A locust invasion is swarming across parts of Ethiopia, Somalia and Kenya, destroying crops and pastureland in its wake. The United Nations says this is the worst outbreak of its kind in 25 years for Ethiopia and Somalia, and the worst Kenya has seen in 70 years.
U.N. agencies warn the locusts are likely to spread even farther across East Africa unless immediate action is taken to rid the region of the pests.
Jens Laerke, spokesman for the Office for the Coordination of Humanitarian Affairs, told VOA the U.N. has released $10 million from its Central Emergency Response Fund to counter the outbreak.

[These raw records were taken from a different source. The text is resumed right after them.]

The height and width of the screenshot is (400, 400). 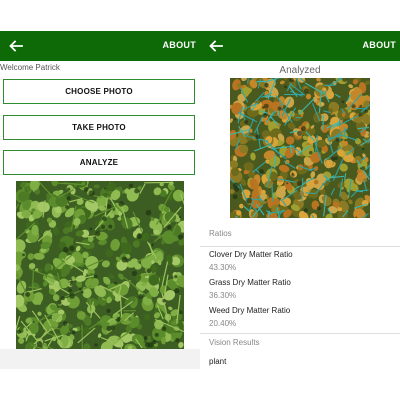 I want to click on list-item: Clover Dry Matter Ratio 43.30%, so click(x=302, y=261).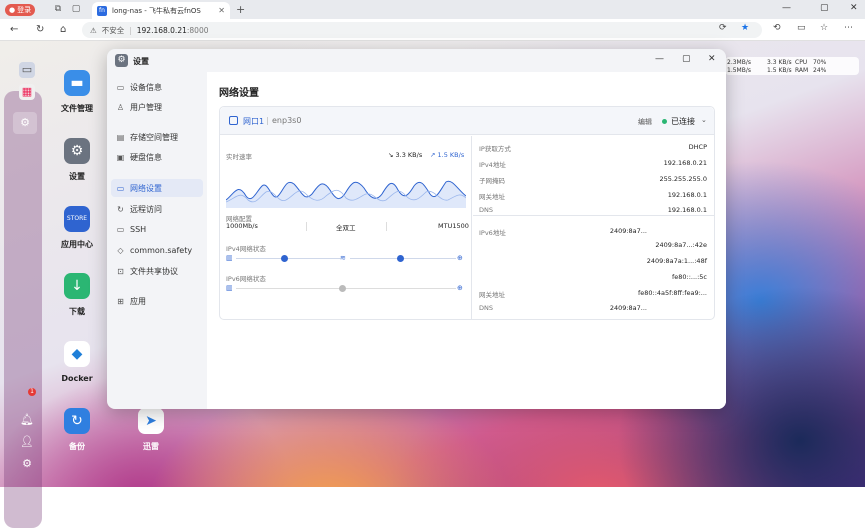 Image resolution: width=865 pixels, height=528 pixels. I want to click on sidebar-item-safety: ◇ common.safety, so click(157, 250).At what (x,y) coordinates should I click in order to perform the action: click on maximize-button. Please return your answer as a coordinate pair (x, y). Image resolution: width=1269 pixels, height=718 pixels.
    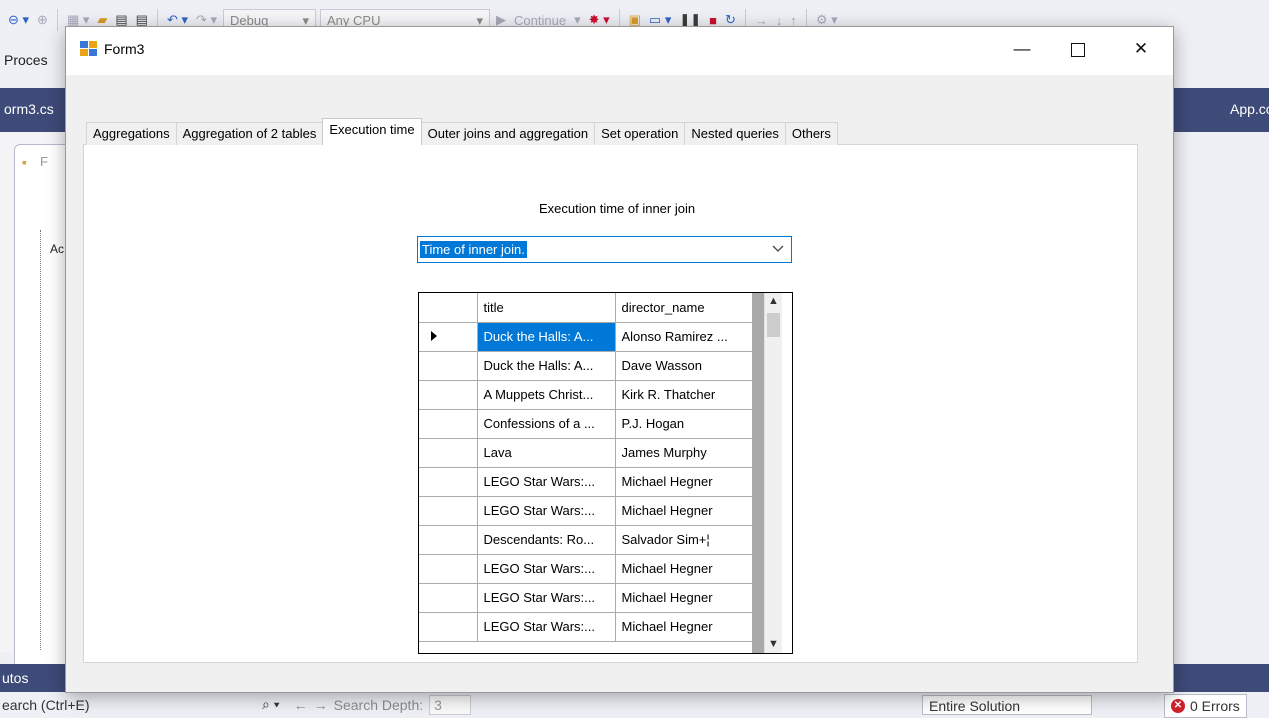
    Looking at the image, I should click on (1078, 49).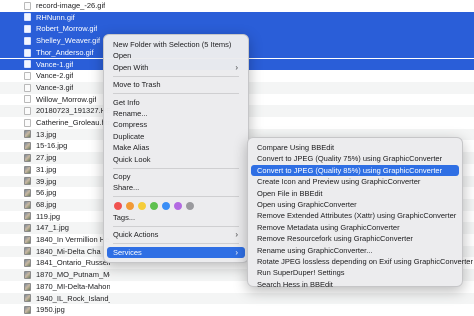  Describe the element at coordinates (66, 99) in the screenshot. I see `file-name: Willow_Morrow.gif` at that location.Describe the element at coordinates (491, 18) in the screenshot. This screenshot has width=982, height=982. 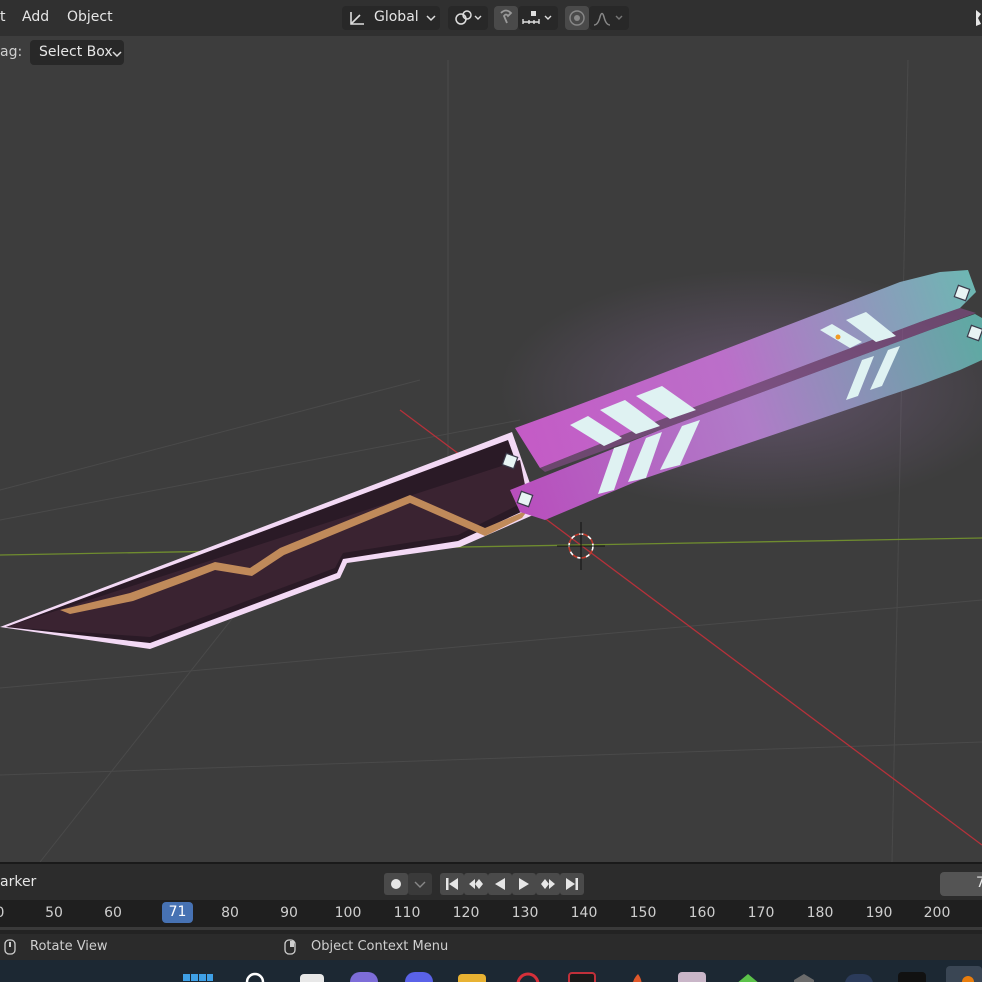
I see `viewport-header: t Add Object Global` at that location. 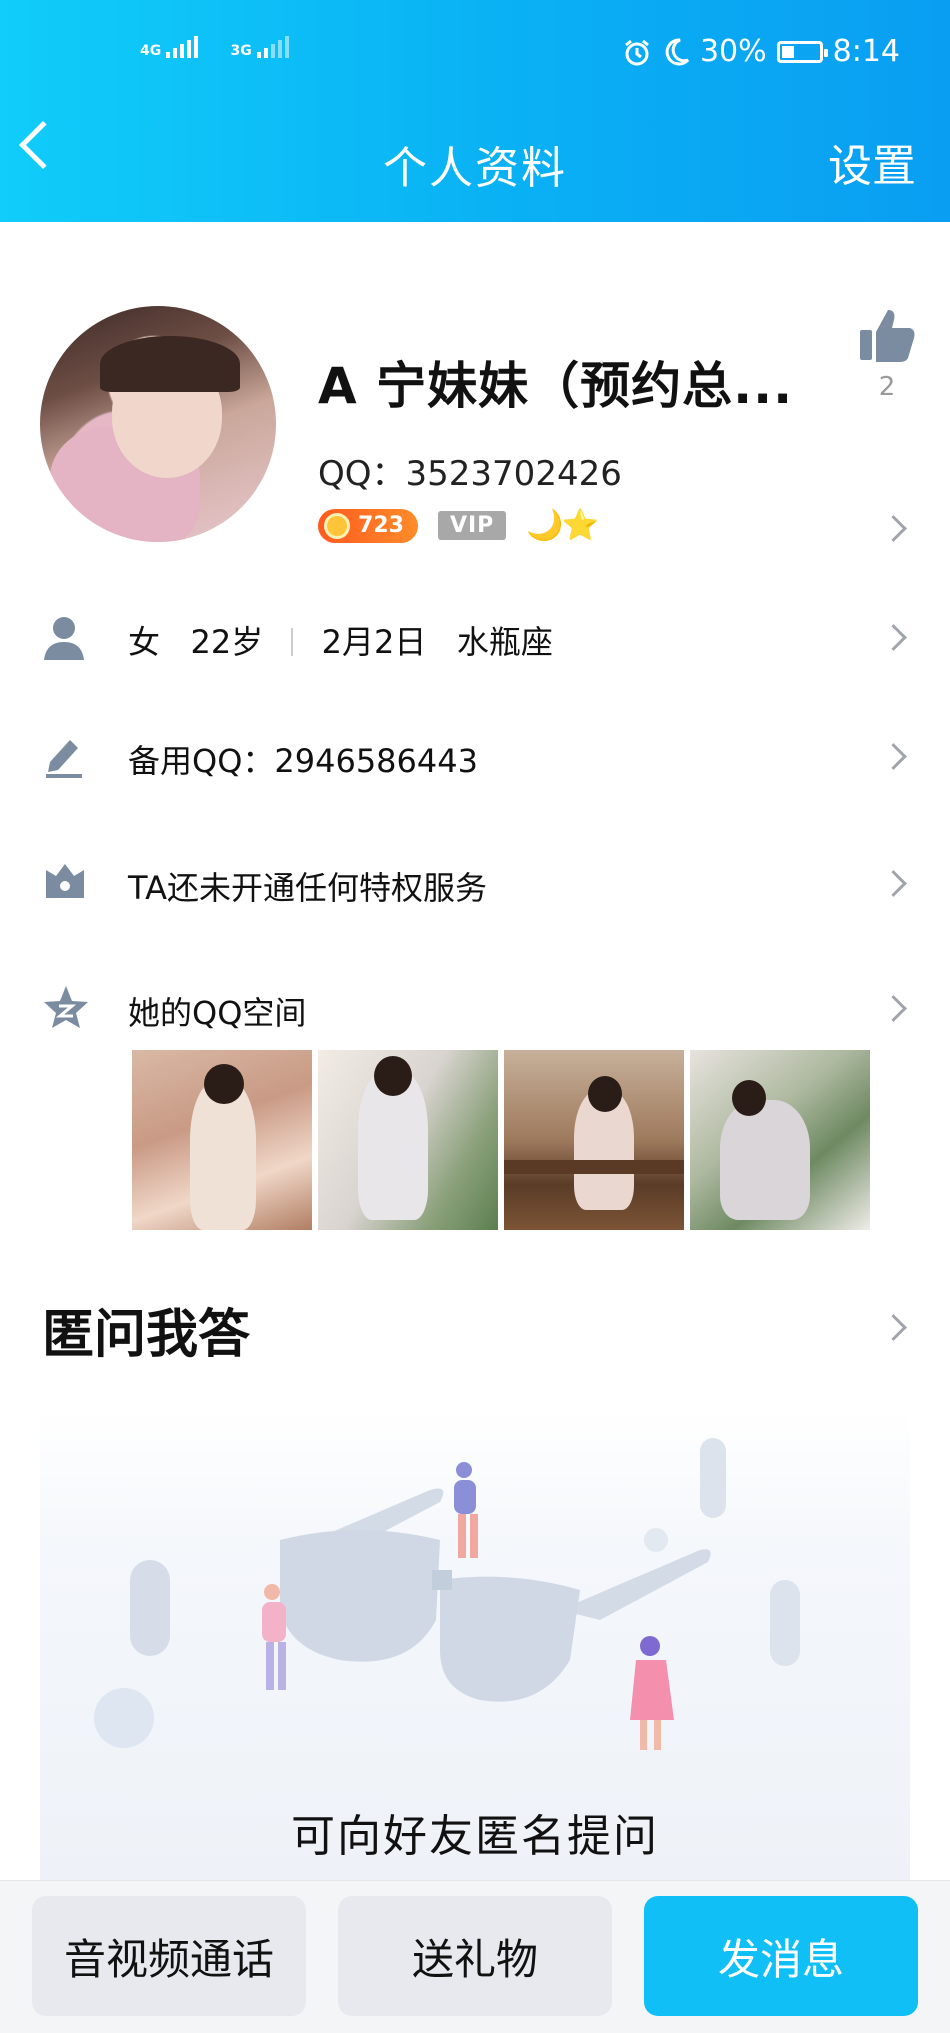 I want to click on av-call-button: 音视频通话, so click(x=169, y=1956).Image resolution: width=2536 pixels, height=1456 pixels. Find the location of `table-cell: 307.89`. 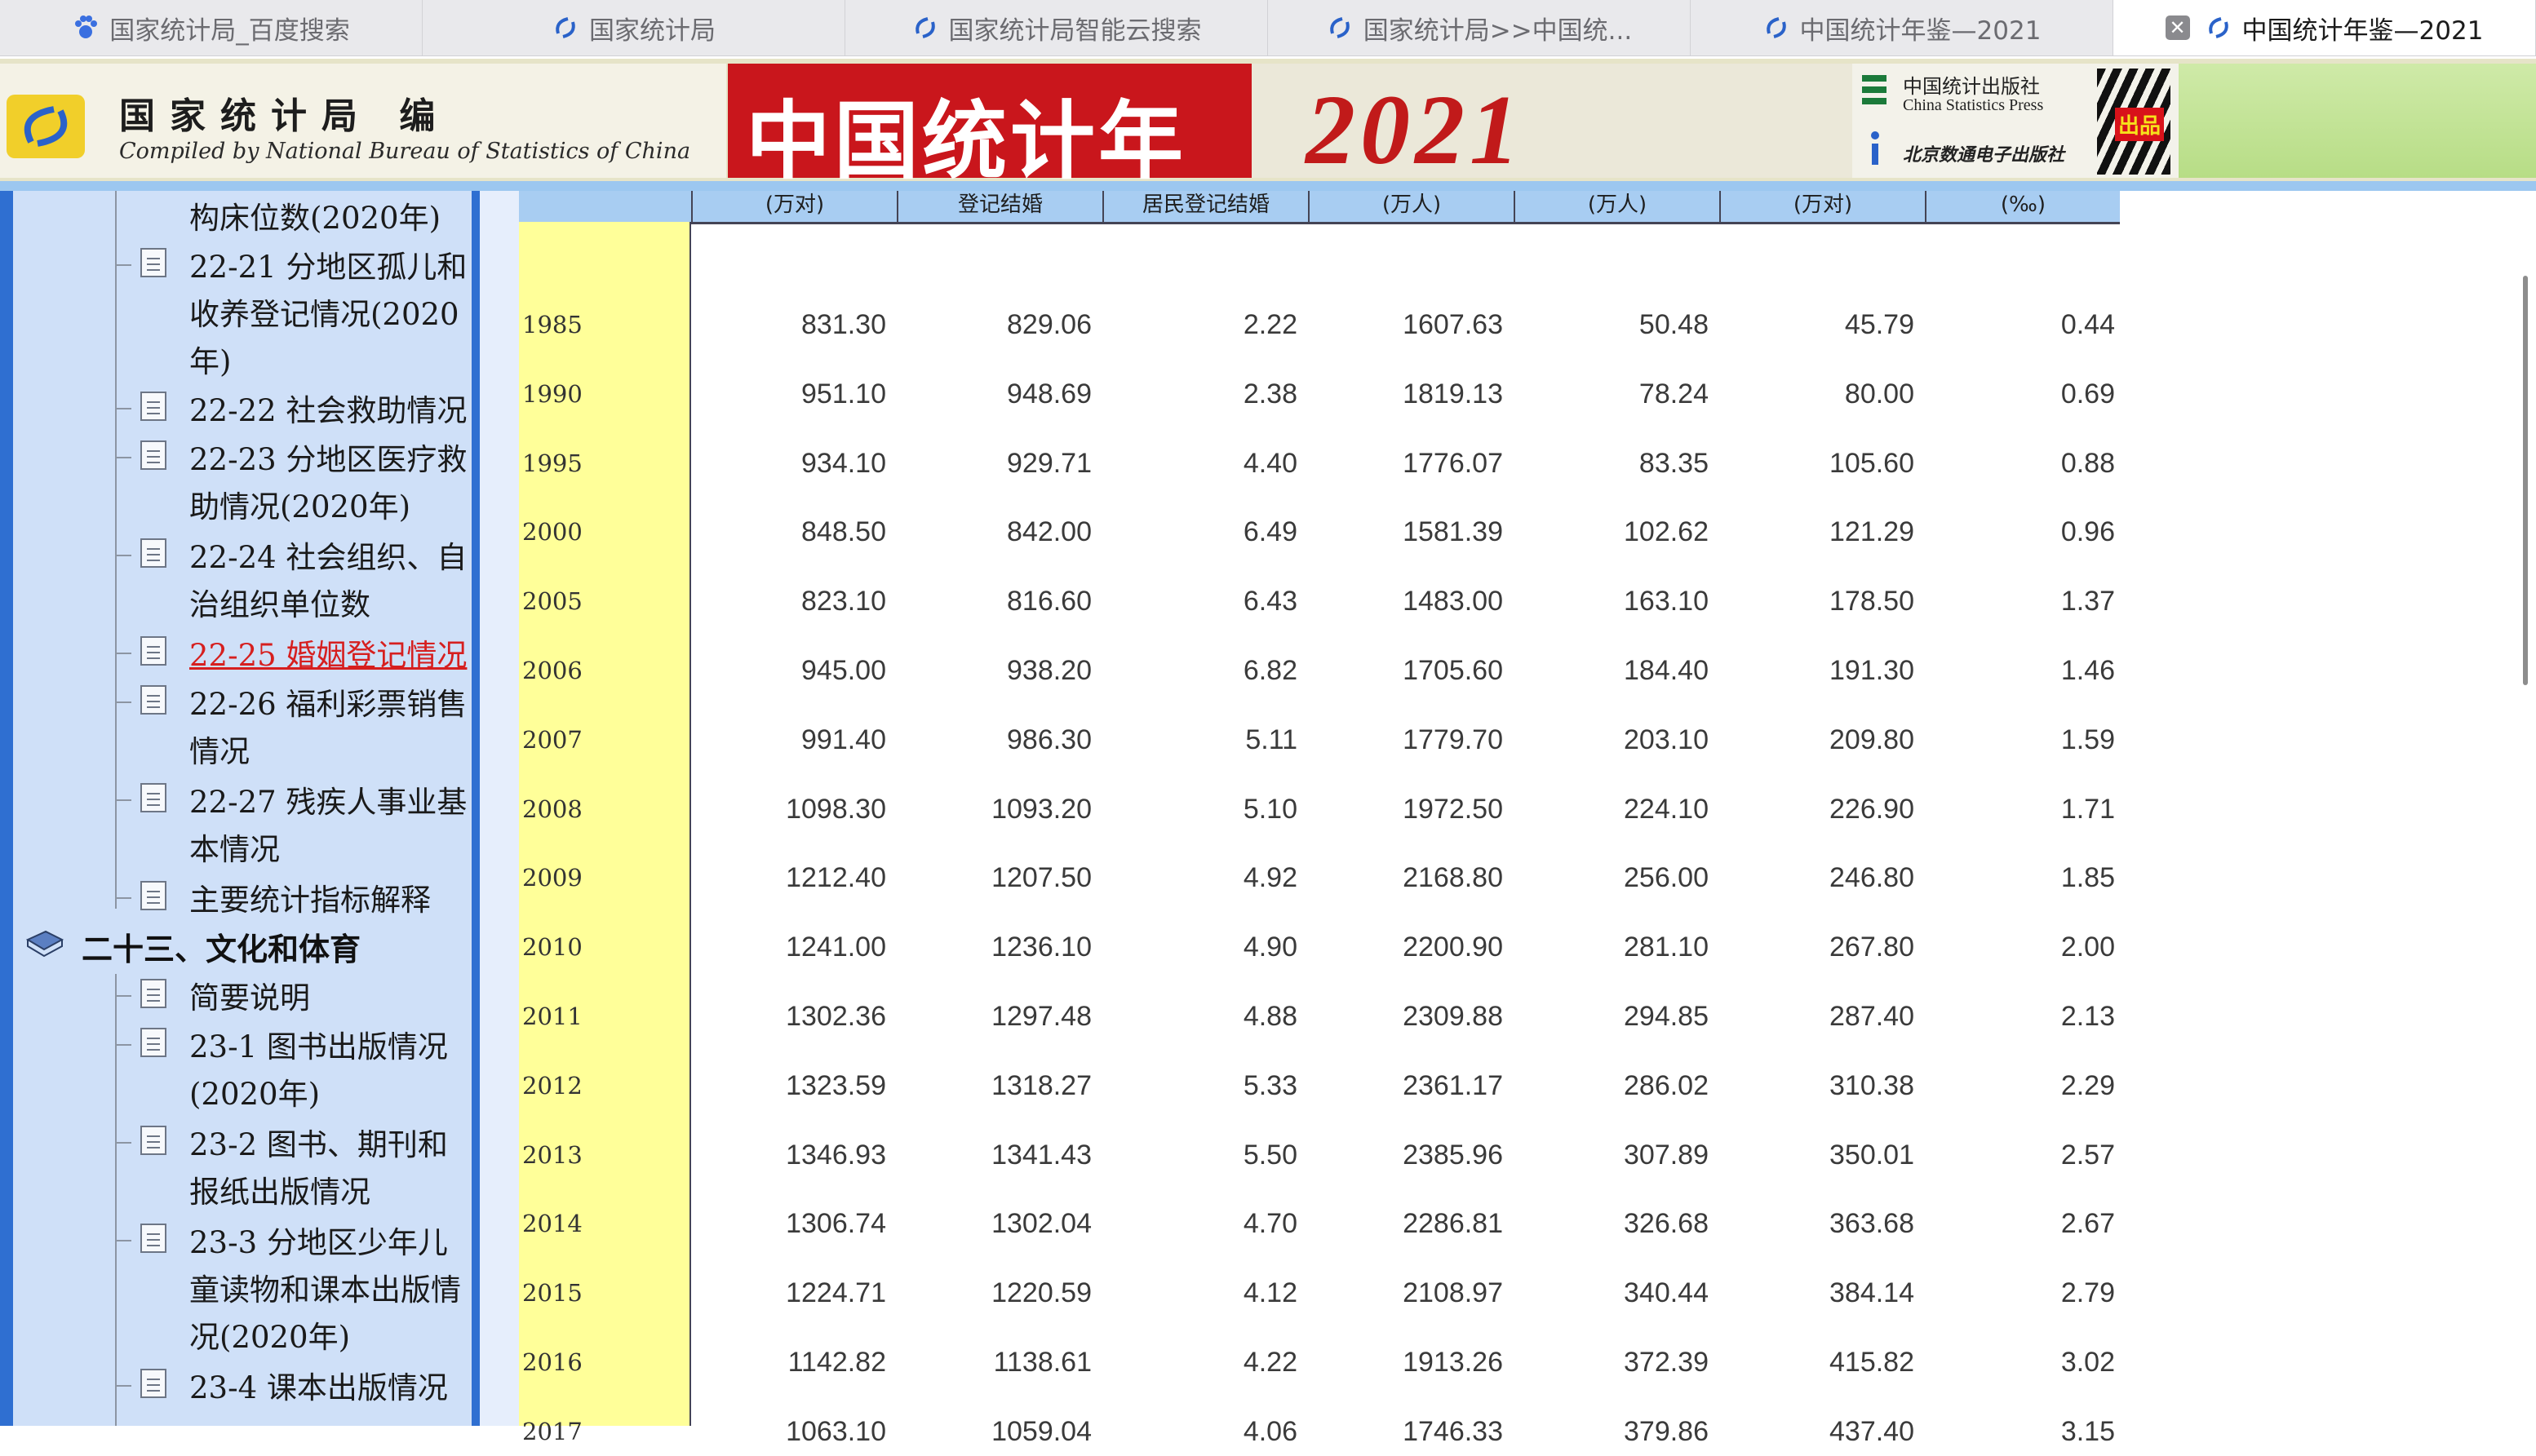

"It is an early intervention to try to nip this in the bud," he said. "But it is clear that also the countries affected are very much alert on this and doing their best to prevent it from spreading any further."
Laerke said a lot more money than the initial U.N. contribution will be required to tackle the locust plague, which already is devastating the lives and livelihoods of thousands of people.
"This desert locust is among the most dangerous migratory pests in the world," he said. "A single locust can travel 150 kilometers and eat its own weight in food — about two grams — each day. A small swarm can consume the equivalent of food for 35,000 people in one day."
Aerial pesticide spraying is considered the best way to get rid of the locust swarms. U.N. officials say a large-scale spraying operation must begin now, before the rains start in March and the locust-breeding season begins.
The U.N. warns that locusts reproduce rapidly and, if left unchecked, their current numbers could grow 500 times by June, when the main cropping season gets under way.